● The task
Copy each line from the records below in which the word "agent" is found.

Segment Start: Records supplied

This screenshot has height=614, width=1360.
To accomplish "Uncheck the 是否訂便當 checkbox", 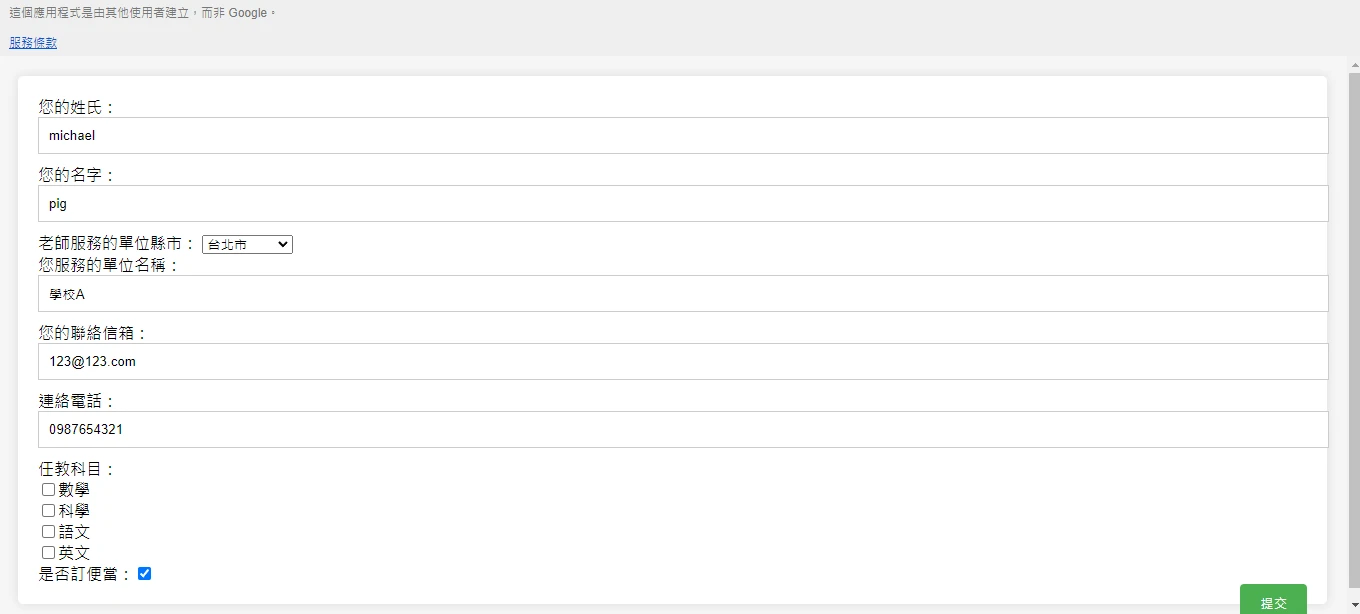I will pyautogui.click(x=144, y=574).
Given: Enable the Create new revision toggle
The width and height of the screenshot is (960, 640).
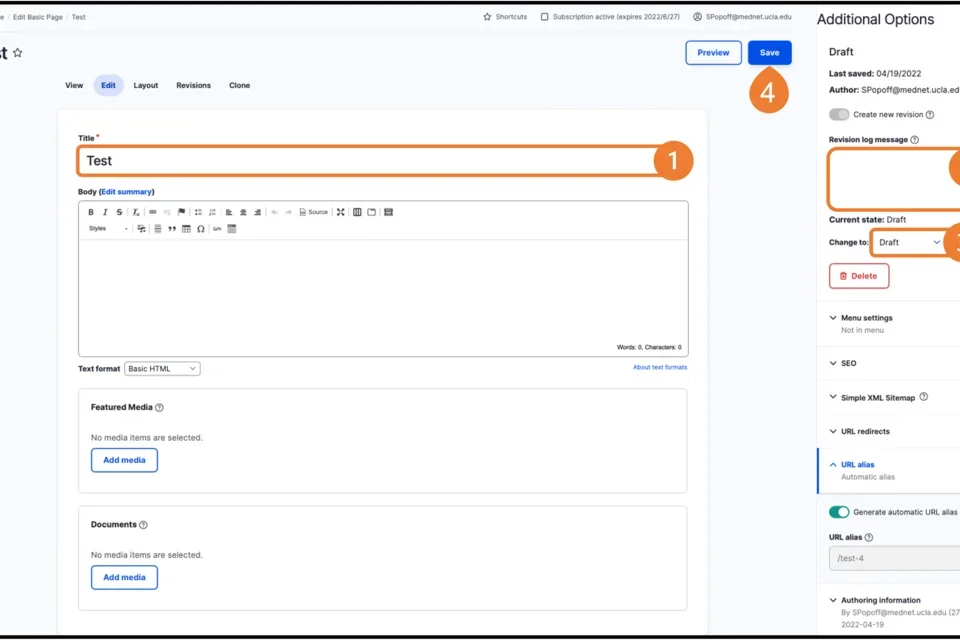Looking at the screenshot, I should 838,114.
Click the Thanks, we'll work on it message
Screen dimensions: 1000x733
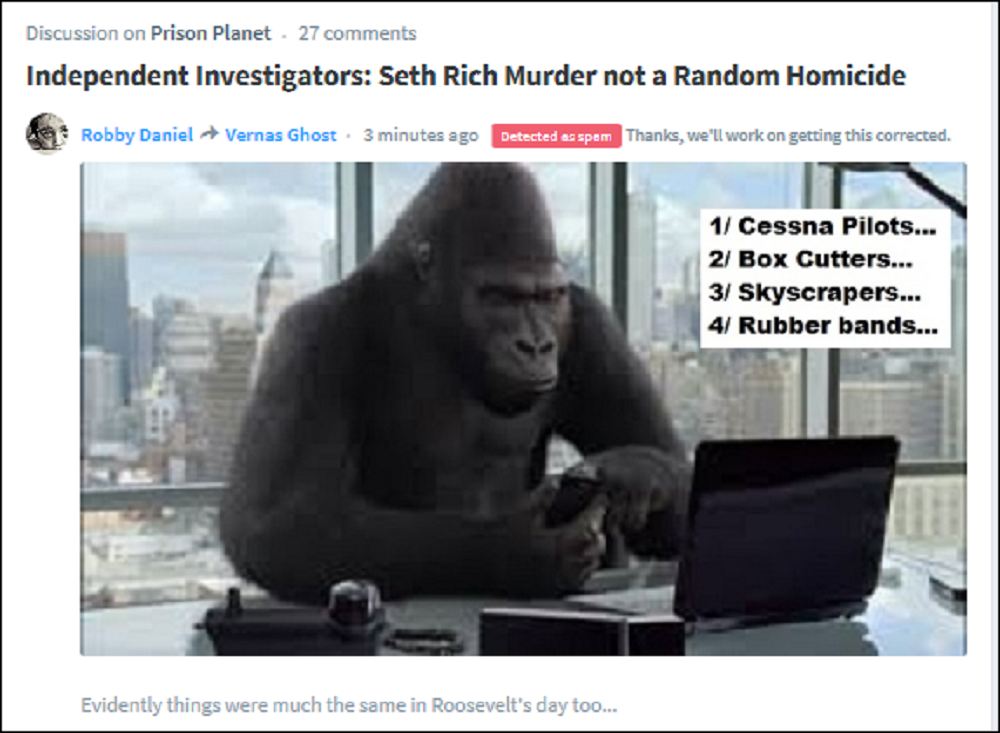(788, 135)
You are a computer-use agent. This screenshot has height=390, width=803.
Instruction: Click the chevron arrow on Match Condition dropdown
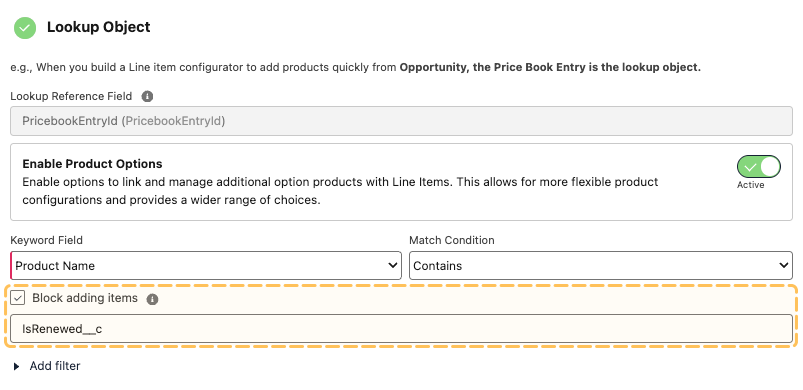click(x=784, y=266)

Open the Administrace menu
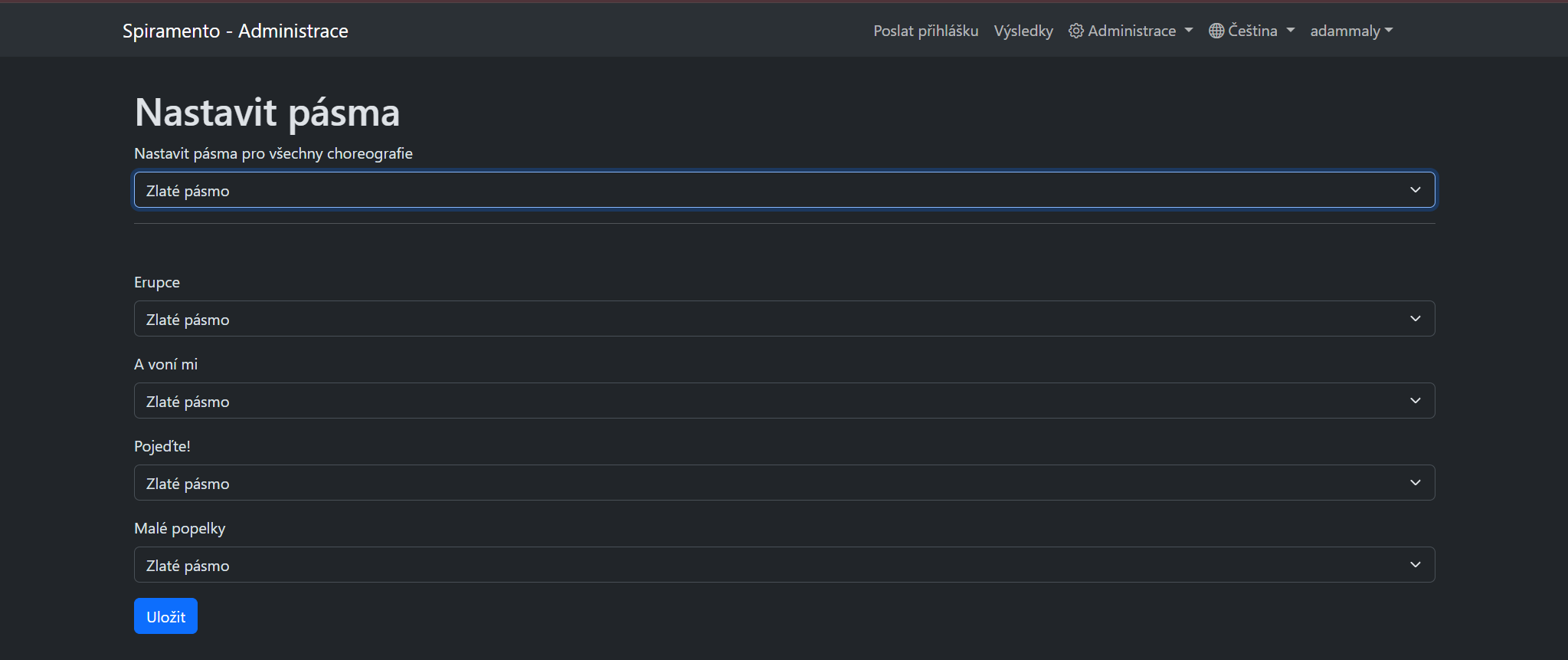click(1131, 31)
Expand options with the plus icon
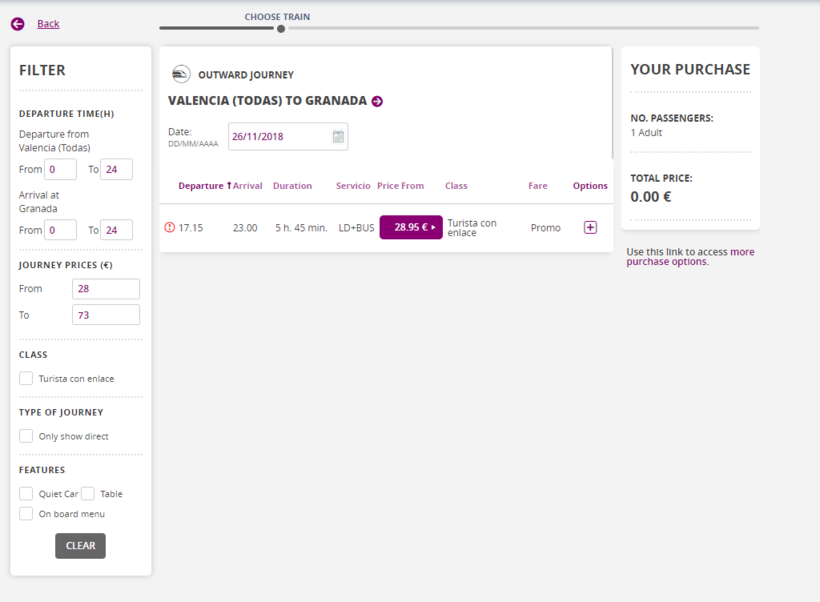 pos(590,228)
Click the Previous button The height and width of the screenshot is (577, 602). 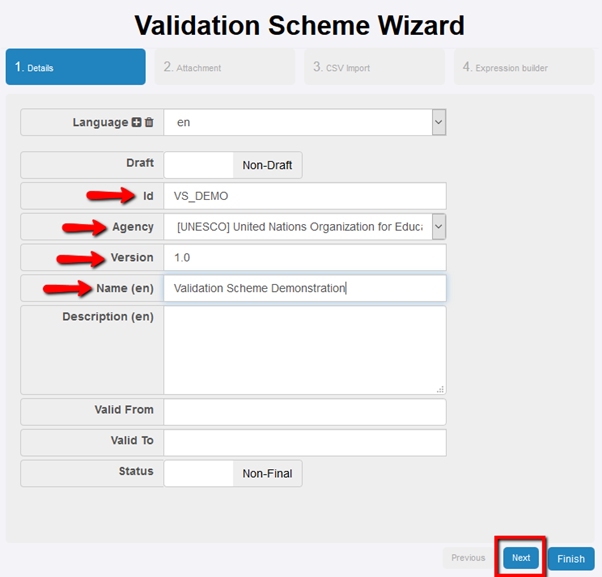468,558
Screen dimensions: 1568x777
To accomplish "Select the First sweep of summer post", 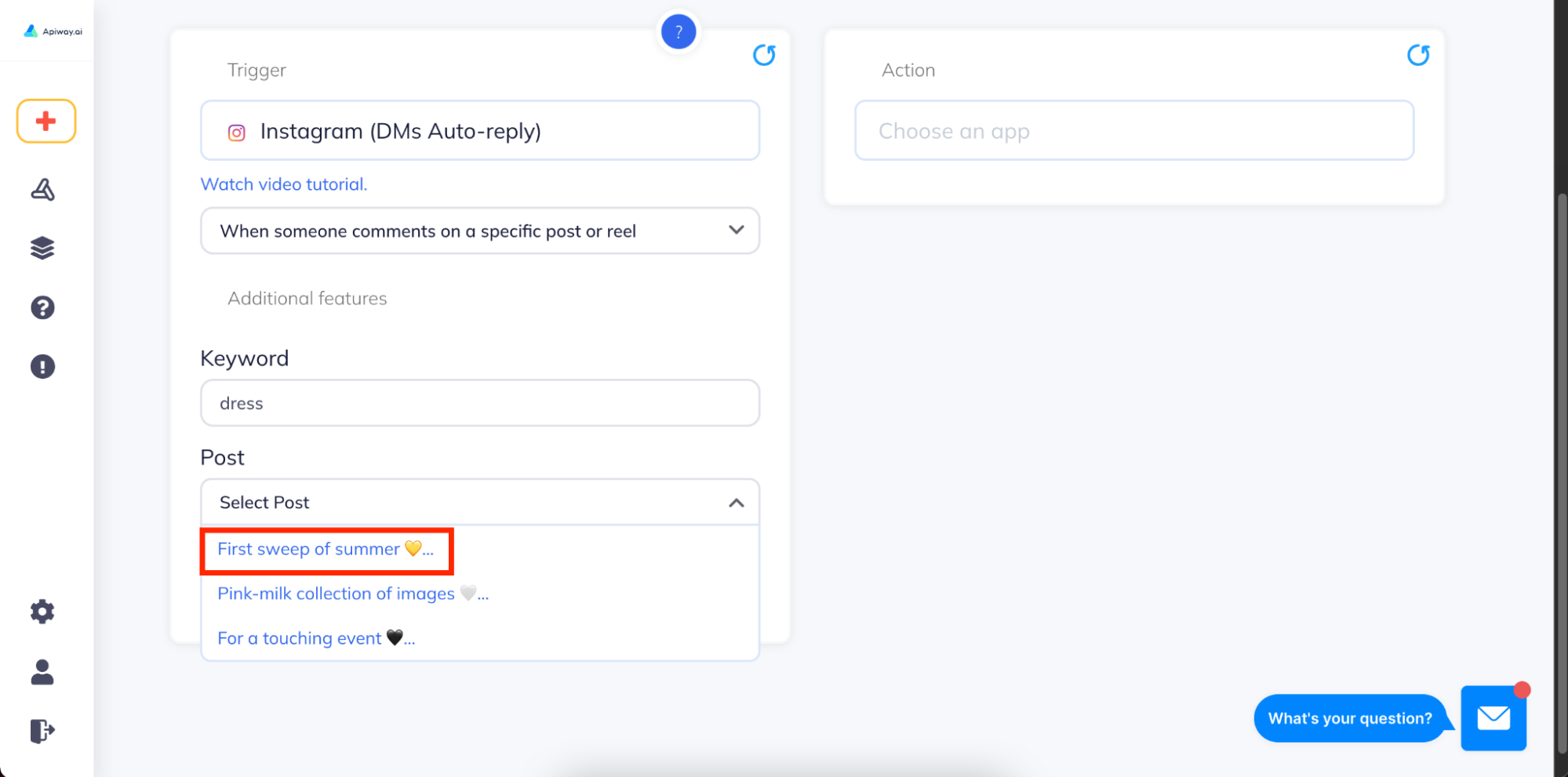I will coord(326,550).
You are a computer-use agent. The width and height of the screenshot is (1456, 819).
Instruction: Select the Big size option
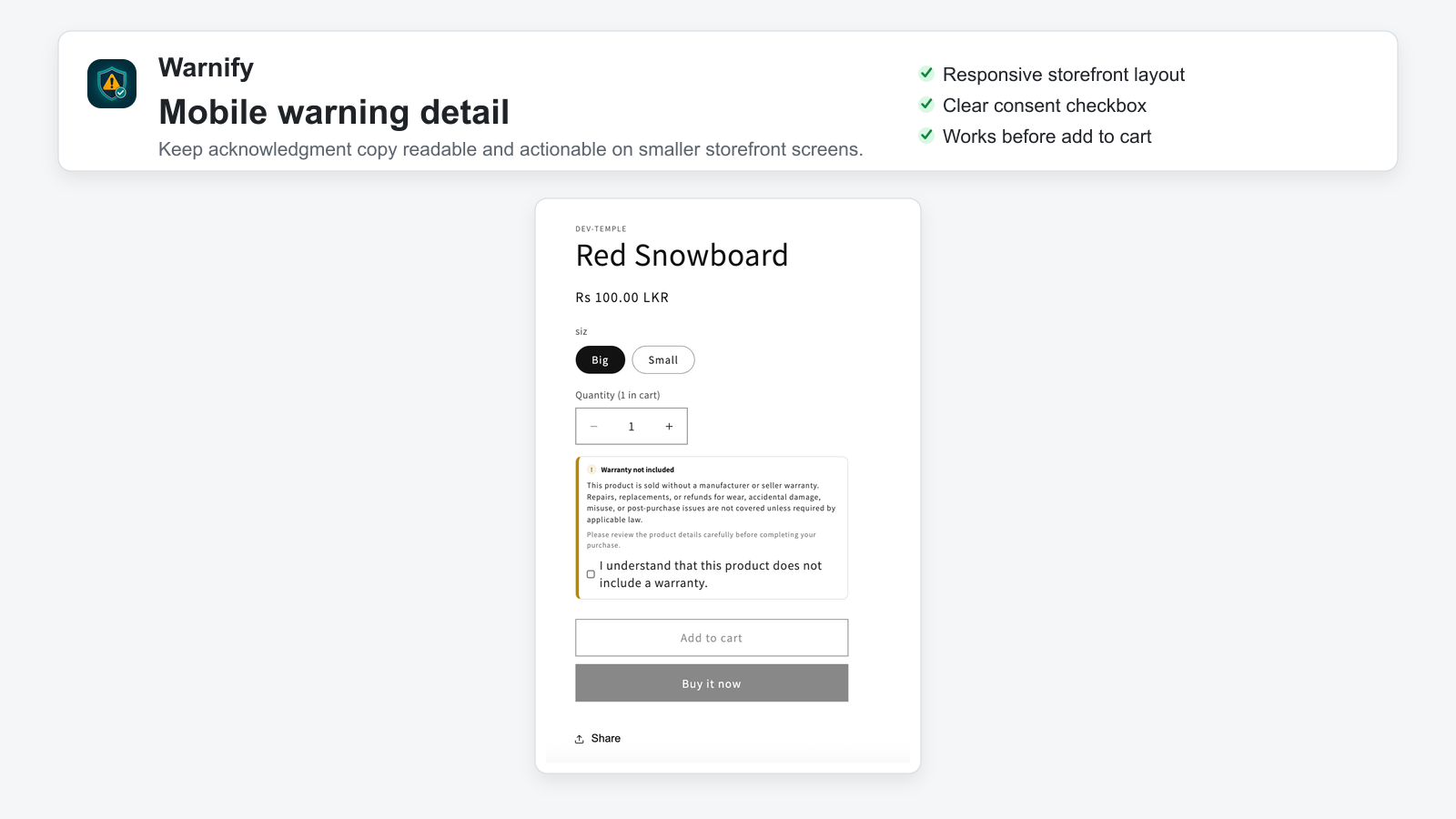coord(600,360)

Segment End: Records supplied

● Answer to this task
You are a computer-use agent. This screenshot has height=390, width=803.
You are a computer-use agent. The width and height of the screenshot is (1456, 819).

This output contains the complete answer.